**WORK INSTRUCTIONS**
Print the lines below verbatim, without altering a single character.

[Stored data]
◇ ◇ ◇

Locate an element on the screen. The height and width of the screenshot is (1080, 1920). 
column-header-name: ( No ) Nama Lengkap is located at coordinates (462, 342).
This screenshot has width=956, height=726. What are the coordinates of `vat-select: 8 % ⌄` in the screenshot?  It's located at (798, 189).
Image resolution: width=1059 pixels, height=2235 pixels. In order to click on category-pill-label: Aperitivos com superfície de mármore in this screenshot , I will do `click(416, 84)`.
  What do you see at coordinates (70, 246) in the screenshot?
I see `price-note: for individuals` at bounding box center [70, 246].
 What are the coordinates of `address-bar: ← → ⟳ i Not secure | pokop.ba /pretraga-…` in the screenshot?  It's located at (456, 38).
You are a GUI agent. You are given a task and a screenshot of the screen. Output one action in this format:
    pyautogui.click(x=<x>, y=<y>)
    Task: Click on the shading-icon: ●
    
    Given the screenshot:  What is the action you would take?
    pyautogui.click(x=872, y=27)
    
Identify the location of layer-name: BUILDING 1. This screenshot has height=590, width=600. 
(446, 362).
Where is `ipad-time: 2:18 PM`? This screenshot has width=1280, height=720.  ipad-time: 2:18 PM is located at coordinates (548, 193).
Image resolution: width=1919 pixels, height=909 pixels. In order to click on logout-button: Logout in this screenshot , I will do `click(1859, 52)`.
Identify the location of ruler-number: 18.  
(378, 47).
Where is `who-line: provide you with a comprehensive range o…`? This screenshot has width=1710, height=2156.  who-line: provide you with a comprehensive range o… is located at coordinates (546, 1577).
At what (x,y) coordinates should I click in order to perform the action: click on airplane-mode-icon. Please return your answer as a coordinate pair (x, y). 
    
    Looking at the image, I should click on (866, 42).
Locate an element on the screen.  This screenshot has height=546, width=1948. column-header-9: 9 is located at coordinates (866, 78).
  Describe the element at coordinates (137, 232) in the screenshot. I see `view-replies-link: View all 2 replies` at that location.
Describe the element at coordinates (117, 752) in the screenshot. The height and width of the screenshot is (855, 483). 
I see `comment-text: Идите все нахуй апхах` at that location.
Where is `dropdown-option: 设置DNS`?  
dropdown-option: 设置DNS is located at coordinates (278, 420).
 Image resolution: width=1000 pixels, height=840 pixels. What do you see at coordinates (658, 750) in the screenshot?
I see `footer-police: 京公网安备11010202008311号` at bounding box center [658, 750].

◇ ◇ ◇

**SOLUTION FOR THIS EXERCISE**
Locate an element on the screen. The height and width of the screenshot is (1080, 1920). 
column-header-name: ( No ) Nama Lengkap is located at coordinates (462, 342).
This screenshot has width=956, height=726. What are the coordinates of `vat-select: 8 % ⌄` in the screenshot?  It's located at (798, 189).
Image resolution: width=1059 pixels, height=2235 pixels. In order to click on category-pill-label: Aperitivos com superfície de mármore in this screenshot , I will do `click(416, 84)`.
  What do you see at coordinates (70, 246) in the screenshot?
I see `price-note: for individuals` at bounding box center [70, 246].
 What are the coordinates of `address-bar: ← → ⟳ i Not secure | pokop.ba /pretraga-…` in the screenshot?  It's located at (456, 38).
You are a GUI agent. You are given a task and a screenshot of the screen. Output one action in this format:
    pyautogui.click(x=<x>, y=<y>)
    Task: Click on the shading-icon: ●
    
    Given the screenshot:  What is the action you would take?
    pyautogui.click(x=872, y=27)
    
Identify the location of layer-name: BUILDING 1. This screenshot has height=590, width=600. 
(446, 362).
Where is `ipad-time: 2:18 PM`? This screenshot has width=1280, height=720.  ipad-time: 2:18 PM is located at coordinates (548, 193).
Image resolution: width=1919 pixels, height=909 pixels. In order to click on logout-button: Logout in this screenshot , I will do `click(1859, 52)`.
Identify the location of ruler-number: 18.  
(378, 47).
Where is `who-line: provide you with a comprehensive range o…`? This screenshot has width=1710, height=2156.  who-line: provide you with a comprehensive range o… is located at coordinates (546, 1577).
At what (x,y) coordinates should I click in order to perform the action: click on airplane-mode-icon. Please return your answer as a coordinate pair (x, y). 
    
    Looking at the image, I should click on (866, 42).
Locate an element on the screen.  This screenshot has height=546, width=1948. column-header-9: 9 is located at coordinates (866, 78).
  Describe the element at coordinates (137, 232) in the screenshot. I see `view-replies-link: View all 2 replies` at that location.
Describe the element at coordinates (117, 752) in the screenshot. The height and width of the screenshot is (855, 483). 
I see `comment-text: Идите все нахуй апхах` at that location.
Where is `dropdown-option: 设置DNS`?  
dropdown-option: 设置DNS is located at coordinates (278, 420).
 Image resolution: width=1000 pixels, height=840 pixels. What do you see at coordinates (658, 750) in the screenshot?
I see `footer-police: 京公网安备11010202008311号` at bounding box center [658, 750].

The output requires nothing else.